Cedars-Sinai researchers successfully utilized artificial intelligence (AI) to make pathology reports machine-readable, which could improve cancer patient recruitment in clinical trials.
The research team emphasized that cancer patients’ pathology data are valuable but difficult to obtain through traditional data mining approaches.
“Cancer is a complex disease, and rich information is contained in the notes that a pathologist makes when they review a patient’s cancer underneath the microscope,” said senior author of the study Nicholas Tatonetti, PhD, vice chair of Operations in the Department of Computational Biomedicine at Cedars-Sinai and associate director of Computational Oncology at Cedars-Sinai Cancer, in the news release. “But because these notes are in the form of scanned PDFs, the text they contain has been inaccessible to computers—until now.”
The researchers sought to create a machine-readable set of pathology reports using The Cancer Genome Atlas (TCGA), which contains pathology data from thousands of cancer patients across the United States.
“The pathology reports in the atlas are scanned in at all angles and in different formats from each of the institutions that provided them,” Tatonetti stated. “They’re messy and their scan quality is relatively poor—not unlike pathology forms you would find in patient records.”
To overcome these quality issues, the research team used AI and optical character recognition (OCR) techniques. This processing allowed each pathology report to be transformed into a machine-readable format.
Tatonetti indicated that doing so could enable researchers to train algorithms to extract relevant pathology information, which could be used to bolster clinical trial recruitment and studies investigating novel disease markers.
The resulting dataset, called TCGA-Reports, contains publicly available, machine-readable pathology reports from nearly 10,000 cancer patients.

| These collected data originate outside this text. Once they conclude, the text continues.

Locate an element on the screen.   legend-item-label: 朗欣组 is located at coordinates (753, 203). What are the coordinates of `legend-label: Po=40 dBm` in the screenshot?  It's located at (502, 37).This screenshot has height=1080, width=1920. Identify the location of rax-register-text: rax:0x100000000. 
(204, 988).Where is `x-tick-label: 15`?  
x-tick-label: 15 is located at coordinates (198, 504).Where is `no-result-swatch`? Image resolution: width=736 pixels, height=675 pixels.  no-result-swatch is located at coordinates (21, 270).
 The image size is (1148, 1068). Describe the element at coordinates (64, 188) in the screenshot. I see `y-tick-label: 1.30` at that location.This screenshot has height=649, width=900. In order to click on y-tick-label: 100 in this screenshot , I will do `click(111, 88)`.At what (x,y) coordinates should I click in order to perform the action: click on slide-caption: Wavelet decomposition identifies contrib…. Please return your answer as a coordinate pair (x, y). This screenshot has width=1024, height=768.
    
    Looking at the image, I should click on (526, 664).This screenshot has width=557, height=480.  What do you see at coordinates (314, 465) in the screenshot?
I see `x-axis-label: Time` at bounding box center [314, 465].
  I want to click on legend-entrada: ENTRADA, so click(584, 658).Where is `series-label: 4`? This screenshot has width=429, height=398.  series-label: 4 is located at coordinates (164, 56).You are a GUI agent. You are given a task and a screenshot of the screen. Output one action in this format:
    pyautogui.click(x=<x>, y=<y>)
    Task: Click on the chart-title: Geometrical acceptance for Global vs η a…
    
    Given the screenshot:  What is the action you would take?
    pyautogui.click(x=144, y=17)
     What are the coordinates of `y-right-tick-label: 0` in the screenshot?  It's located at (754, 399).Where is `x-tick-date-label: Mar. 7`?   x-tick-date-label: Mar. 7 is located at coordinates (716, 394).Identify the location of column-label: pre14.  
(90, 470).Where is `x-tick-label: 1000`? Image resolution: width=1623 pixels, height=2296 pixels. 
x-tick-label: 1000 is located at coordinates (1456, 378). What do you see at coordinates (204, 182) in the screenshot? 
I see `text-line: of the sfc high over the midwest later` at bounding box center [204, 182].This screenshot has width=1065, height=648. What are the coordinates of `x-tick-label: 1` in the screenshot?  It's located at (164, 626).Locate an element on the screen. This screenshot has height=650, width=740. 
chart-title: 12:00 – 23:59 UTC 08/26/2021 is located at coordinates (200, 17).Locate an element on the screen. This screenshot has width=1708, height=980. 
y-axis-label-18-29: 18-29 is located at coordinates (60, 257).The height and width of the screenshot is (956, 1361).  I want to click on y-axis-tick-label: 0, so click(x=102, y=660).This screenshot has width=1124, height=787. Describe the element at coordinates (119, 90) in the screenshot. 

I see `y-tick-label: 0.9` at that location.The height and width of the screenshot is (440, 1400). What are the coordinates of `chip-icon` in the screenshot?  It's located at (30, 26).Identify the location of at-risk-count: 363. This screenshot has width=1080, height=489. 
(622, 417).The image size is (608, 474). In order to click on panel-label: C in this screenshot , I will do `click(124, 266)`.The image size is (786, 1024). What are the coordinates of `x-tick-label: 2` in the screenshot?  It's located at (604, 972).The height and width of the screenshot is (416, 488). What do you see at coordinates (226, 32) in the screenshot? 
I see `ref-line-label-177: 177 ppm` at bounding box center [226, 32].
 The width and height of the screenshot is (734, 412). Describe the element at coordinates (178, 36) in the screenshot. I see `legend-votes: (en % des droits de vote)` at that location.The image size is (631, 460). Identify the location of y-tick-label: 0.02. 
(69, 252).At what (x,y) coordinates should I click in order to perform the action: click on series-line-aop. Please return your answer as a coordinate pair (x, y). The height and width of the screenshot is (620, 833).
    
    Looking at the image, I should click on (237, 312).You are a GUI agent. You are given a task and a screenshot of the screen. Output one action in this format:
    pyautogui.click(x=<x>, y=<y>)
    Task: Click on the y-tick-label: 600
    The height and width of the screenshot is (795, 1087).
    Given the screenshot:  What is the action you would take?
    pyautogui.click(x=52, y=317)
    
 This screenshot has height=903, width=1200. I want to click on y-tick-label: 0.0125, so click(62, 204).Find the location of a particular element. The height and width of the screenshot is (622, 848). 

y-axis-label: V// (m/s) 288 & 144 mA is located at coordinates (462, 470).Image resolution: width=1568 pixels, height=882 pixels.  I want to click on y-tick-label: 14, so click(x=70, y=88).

The format of each report is one commonly used by computer scientists and computational biologists to help make data more usable.
The research team also noted that the approach could be utilized to extract pathology information from datasets outside of TCGA.
“The true story of a patient’s condition, such as detailed information about their cancer and the effects of various therapies, is found in clinicians’ notes,” noted Cedars-Sinai Cancer director Dan Theodorescu, MD, PhD, the PHASE ONE Foundation Distinguished Chair and director at the Samuel Oschin Comprehensive Cancer Institute. “Tools that help us mine this information further our efforts to conduct translational studies that bring the promise of precision medicine to each of our patients.”
The research team is now looking at how to train models to extract cancer staging information from the dataset.
“Our model can extract that information when it is present in the notes, but it can also accurately infer the stage when it is not explicitly stated,” Tatonetti said. “For instance, the pathologist might make a note about a secondary lesion or [about] evaluating a sample of a breast cancer... These notes don’t include the word metastatic, but they do imply it.”
The researchers also aim to apply their method to Cedars-Sinai’s Molecular Twin Precision Oncology Platform, an AI-driven precision medicine tool to advance cancer research.
“AI enhancements to optical character recognition are the key to extracting a wealth of data from some of the most clinically relevant portions of patient records,” said Jason Moore, PhD, chair of the Department of Computational Biomedicine at Cedars-Sinai. “This data will fuel new studies by researchers across specialties, including research clinicians, clinical trial investigators and investigators working to improve tools that allow computers to interpret clinical language.”
Efforts to enhance precision medicine through the use of AI and other technologies continue as researchers seek to unlock the potential of clinical data.
Last month, a research team from University of Utah Health shared that it had developed a pharmacology platform to help shed light on drug dynamics in pediatric cancer patients.
Drug dynamics provide insights into the molecular, biochemical, and physiological impacts of medications, which can be affected by factors like a patient’s medical history and age.
However, data on drug dynamics for medications used to treat pediatric cancers is often lacking, which can put patients at risk.
The newly-developed platform helps address this by analyzing data from patients’ blood draws to flag signs of drug toxicity, investigate drug-chemotherapy interactions, and explore factors that influence drug movement.